Problem requirements:
Go line by line through the data below and count those with the string "computer". Give the number only.

━━━━━ Task inputs ━━━━━

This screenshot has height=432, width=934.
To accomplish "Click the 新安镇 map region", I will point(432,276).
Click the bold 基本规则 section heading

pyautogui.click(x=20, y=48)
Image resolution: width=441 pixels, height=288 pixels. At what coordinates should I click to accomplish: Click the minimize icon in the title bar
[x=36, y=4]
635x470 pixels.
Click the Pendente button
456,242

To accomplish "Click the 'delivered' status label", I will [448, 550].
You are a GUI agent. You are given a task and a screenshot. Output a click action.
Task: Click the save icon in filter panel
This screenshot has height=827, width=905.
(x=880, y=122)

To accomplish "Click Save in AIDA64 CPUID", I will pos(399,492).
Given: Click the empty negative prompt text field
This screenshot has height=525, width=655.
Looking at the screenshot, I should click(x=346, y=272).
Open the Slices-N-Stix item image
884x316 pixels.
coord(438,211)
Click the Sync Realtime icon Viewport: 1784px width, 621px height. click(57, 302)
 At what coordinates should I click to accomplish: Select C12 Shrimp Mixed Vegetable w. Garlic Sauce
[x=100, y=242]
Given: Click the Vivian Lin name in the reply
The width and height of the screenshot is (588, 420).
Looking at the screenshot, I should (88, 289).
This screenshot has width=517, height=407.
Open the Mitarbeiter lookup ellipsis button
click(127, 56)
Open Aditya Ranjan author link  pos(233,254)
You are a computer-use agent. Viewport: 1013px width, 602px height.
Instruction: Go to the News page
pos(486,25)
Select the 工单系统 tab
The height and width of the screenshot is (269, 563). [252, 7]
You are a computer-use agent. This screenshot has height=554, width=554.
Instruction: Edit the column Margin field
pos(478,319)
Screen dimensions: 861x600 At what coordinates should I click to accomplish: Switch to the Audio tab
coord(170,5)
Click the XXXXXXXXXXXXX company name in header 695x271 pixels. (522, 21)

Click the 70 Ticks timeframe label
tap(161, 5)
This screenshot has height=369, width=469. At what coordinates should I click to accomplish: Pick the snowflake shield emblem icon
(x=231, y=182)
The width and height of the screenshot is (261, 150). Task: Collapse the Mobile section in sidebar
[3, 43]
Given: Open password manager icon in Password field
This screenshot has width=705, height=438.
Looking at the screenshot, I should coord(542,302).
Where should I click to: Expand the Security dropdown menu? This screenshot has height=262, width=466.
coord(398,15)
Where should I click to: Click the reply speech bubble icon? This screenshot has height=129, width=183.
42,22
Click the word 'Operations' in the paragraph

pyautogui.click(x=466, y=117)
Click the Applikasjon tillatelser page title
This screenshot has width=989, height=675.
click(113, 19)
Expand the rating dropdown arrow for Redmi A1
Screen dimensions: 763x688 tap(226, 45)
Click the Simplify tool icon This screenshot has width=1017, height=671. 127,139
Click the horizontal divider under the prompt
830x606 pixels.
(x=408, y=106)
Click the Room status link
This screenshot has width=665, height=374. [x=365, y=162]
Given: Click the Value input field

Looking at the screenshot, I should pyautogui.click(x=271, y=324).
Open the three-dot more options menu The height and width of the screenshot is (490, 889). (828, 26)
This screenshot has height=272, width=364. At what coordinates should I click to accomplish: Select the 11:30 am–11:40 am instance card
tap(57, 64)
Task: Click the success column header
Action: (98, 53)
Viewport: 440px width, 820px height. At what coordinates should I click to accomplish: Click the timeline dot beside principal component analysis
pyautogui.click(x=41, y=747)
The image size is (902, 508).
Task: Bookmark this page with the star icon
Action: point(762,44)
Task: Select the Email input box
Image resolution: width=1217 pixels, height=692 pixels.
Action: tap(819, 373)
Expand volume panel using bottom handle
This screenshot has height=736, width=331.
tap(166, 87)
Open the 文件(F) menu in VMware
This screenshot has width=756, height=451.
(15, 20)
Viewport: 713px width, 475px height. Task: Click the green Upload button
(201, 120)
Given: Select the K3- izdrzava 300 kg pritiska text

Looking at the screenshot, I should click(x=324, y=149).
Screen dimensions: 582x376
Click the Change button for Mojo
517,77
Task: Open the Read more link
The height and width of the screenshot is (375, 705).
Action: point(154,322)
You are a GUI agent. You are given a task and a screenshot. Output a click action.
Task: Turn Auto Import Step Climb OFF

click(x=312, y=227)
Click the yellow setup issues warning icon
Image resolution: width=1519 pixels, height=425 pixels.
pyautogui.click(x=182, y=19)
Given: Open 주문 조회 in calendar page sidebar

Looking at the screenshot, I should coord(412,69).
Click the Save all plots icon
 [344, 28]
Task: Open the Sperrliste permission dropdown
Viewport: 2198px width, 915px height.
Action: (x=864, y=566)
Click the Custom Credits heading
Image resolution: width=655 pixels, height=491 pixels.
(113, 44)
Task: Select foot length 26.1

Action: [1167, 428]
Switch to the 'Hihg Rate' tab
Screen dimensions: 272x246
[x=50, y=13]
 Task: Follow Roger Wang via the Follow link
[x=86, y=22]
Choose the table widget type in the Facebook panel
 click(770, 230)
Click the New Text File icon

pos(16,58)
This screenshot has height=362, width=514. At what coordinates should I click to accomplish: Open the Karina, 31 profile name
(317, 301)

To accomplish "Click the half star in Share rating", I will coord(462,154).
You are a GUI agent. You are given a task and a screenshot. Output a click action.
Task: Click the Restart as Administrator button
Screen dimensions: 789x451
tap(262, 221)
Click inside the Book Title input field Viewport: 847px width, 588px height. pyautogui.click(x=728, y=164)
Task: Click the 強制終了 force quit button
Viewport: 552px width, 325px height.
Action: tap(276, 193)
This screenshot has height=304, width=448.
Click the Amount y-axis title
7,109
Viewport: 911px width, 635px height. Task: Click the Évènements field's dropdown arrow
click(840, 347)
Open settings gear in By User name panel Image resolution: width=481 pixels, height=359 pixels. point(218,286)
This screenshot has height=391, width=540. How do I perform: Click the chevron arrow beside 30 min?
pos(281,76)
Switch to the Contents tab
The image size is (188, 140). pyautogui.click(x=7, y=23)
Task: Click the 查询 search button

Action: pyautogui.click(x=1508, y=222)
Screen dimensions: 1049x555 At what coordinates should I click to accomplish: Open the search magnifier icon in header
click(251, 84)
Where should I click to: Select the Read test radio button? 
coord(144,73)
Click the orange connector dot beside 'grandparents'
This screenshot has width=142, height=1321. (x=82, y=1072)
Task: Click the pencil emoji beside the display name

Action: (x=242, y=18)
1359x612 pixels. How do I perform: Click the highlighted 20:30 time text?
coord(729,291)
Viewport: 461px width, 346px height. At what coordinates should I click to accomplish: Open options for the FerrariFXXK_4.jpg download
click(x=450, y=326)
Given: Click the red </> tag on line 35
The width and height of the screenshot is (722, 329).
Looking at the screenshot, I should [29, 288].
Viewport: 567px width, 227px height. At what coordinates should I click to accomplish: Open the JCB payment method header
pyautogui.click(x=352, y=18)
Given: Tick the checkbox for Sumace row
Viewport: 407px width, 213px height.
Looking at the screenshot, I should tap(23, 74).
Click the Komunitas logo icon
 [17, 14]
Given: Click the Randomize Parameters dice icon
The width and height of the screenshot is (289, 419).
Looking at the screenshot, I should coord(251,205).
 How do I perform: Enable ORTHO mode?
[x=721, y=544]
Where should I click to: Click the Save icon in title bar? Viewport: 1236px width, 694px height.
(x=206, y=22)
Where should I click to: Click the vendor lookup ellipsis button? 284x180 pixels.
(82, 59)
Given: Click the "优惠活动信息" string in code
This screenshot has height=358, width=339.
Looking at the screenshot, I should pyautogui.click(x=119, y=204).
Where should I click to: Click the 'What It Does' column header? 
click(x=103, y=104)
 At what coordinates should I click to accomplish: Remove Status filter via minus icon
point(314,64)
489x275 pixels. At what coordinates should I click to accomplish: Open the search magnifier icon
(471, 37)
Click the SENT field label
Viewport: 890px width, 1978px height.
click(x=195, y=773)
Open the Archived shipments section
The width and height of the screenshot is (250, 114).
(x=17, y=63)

━━━━━

Exercise solution:
2